Format the records from the line containing "Given: Click the Terminal icon in dock" through the line containing "Looking at the" as a numbered list, omitting any blank lines.

Records supplied »

__________________________________________________

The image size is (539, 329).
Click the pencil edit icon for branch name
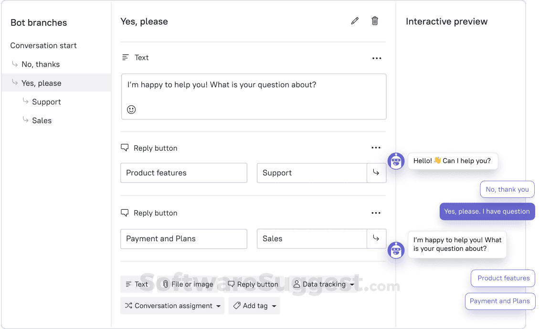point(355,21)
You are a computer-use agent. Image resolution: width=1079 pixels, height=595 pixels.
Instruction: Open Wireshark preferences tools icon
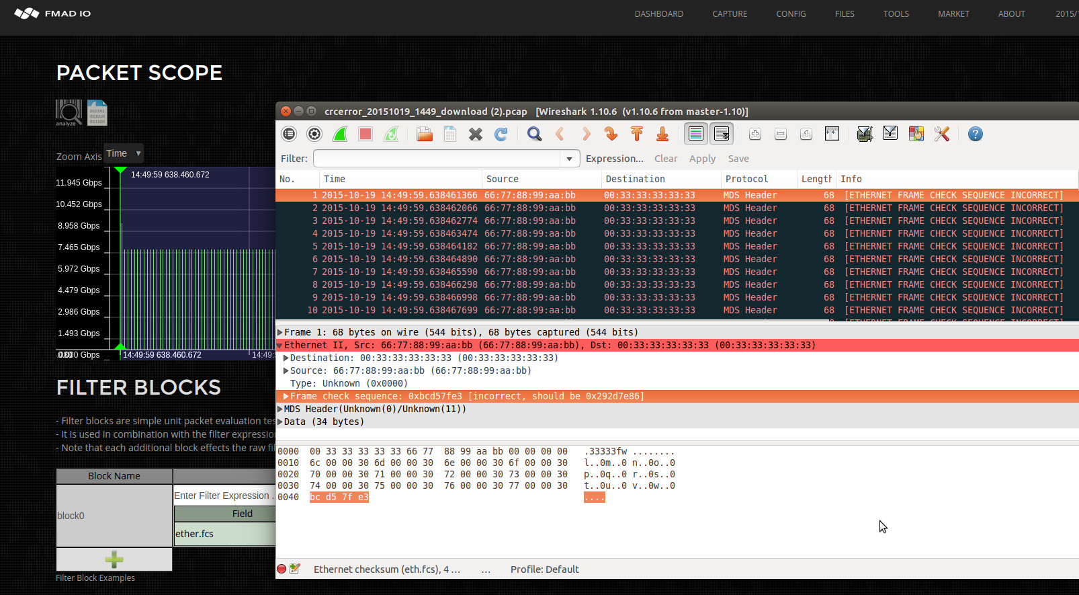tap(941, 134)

__________________________________________________

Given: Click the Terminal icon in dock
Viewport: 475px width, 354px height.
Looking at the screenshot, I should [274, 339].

__________________________________________________

Result »
1. Given: Click the Terminal icon in dock
2. Viewport: 475px width, 354px height.
3. Looking at the screenshot, I should [274, 339].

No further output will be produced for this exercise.